- The Washington Times - Wednesday, April 25, 2012

The Obama administration will not rush to lift sanctions on Myanmar, a top State Department official said Wednesday.

Democratic reforms undertaken by the military-backed government are “fragile and reversible,” and the treatment of ethnic minorities is “reprehensible,” Kurt Campbell, assistant secretary of state for East Asian and Pacific affairs, told the House Foreign Affairs subcommittee on Asia and the Pacific. “There is no intention to lift sanctions.”

“In certain areas, we will seek to ease sanctions by using executive authority, but we would intend to do that in close consultation with key players on Capitol Hill,” he added. “The kind of sanctions-easing we have in mind will actually assist reforms rather than undermine them.”

Mr. Campbell said there is a risk that a country like Myanmar, which has very little infrastructure, could get “overwhelmed by outside engagement.”

The Obama administration has identified making peace with ethnic militias as a key condition for lifting sanctions on Myanmar.

Myanmar’s government has signed cease-fire agreements with various ethnic rebel militias. However, its troops continue to fight rebels in the northern Kachin state, near the border with China.

Rep. Donald Manzullo, Illinois Republican and subcommittee chairman, questioned the Myanmar’s commitment to reform.

“The question that we face today is whether the activities of the past year represent real reform or modest window dressing,” said Mr. Manzullo. “Have our European and Asian allies gone too far by rushing headlong into suspending all sanctions and immediately boosting assistance?”

Myanmar’s government has taken steps to relax media censorship and implement economic reforms.

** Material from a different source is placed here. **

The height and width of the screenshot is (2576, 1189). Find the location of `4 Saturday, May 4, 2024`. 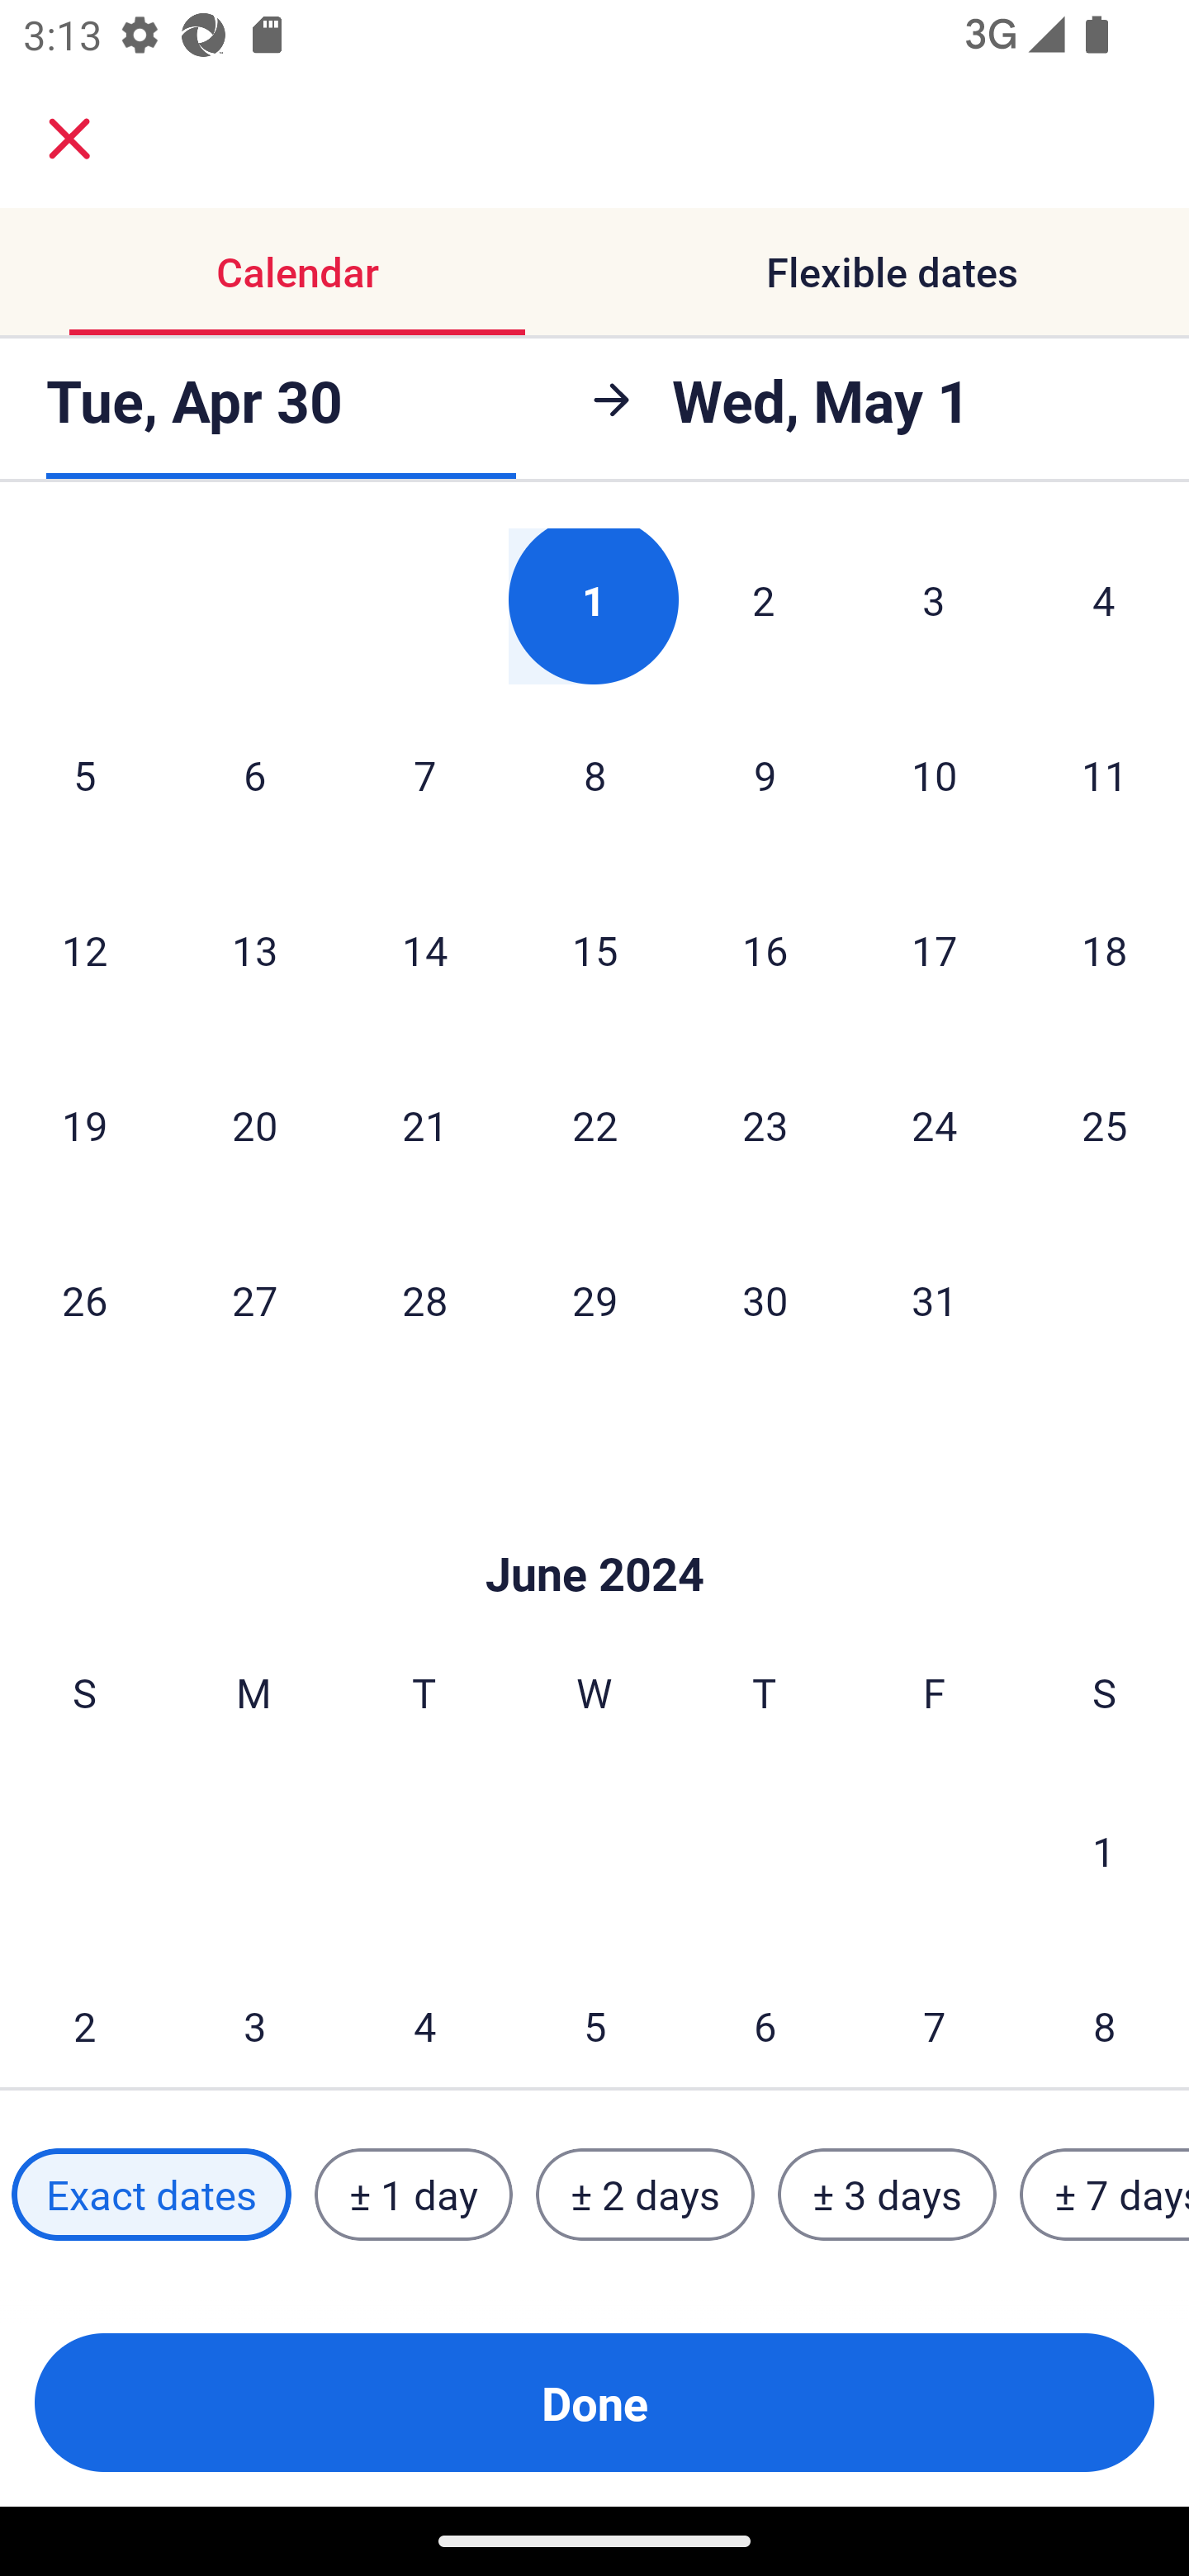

Dramatic changes are taking place in Myanmar, but these are “fragile and reversible,” Mr. Campbell said. “We are at the very beginning stages of a process that will demand intense American engagement.”

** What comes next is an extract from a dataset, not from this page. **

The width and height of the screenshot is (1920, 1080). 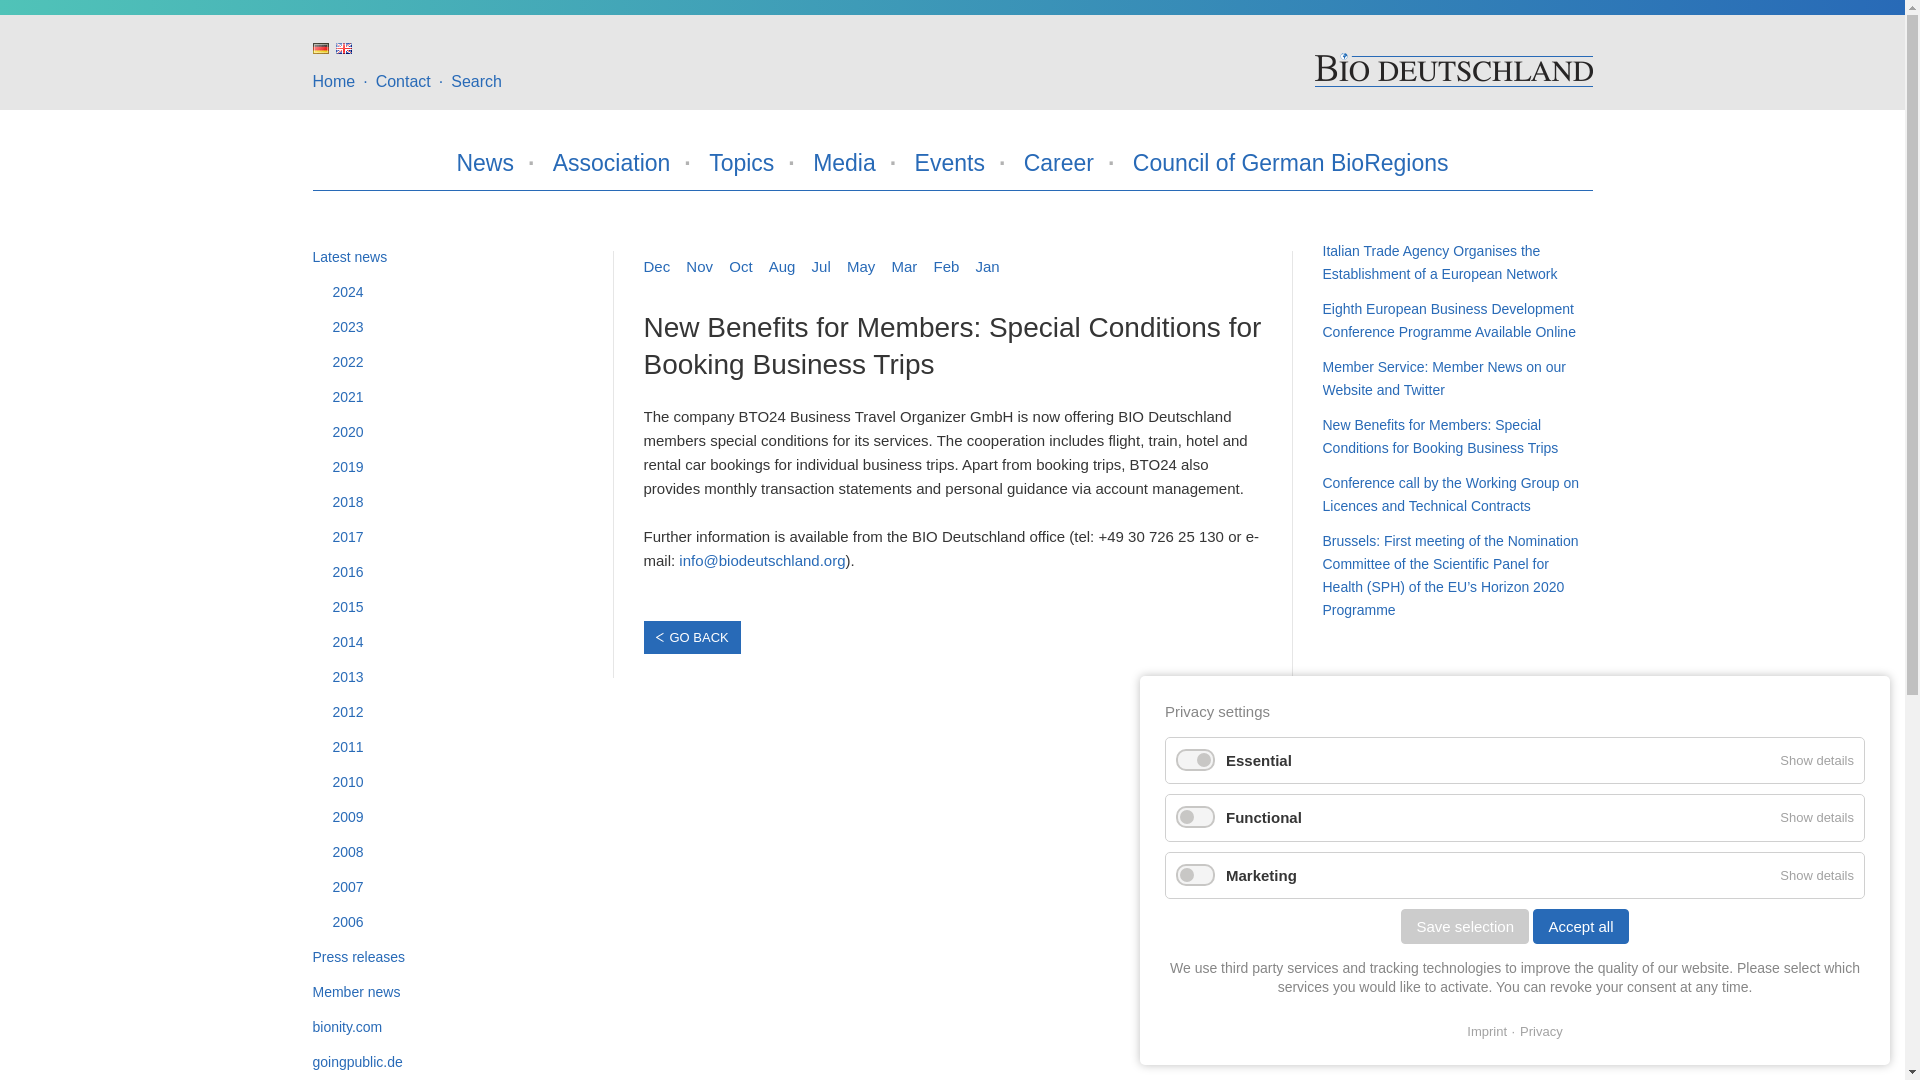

For the first time in 20 years, Myanmar’s government allowed opposition leader and Nobel Peace laureate Aung San Suu Kyi to participate in parliamentary by-elections on April 1. Her National League for Democracy party won 43 of the 44 seats it contested.

The new parliament convened Monday, but Mrs. Suu Kyi and other members of her party were not present because they oppose wording in the parliamentary oath that commits them to “safeguard the constitution.”

The opposition wants to amend the constitution, which guarantees the military a quarter of the seats in the lower house of parliament and one-third in the upper house.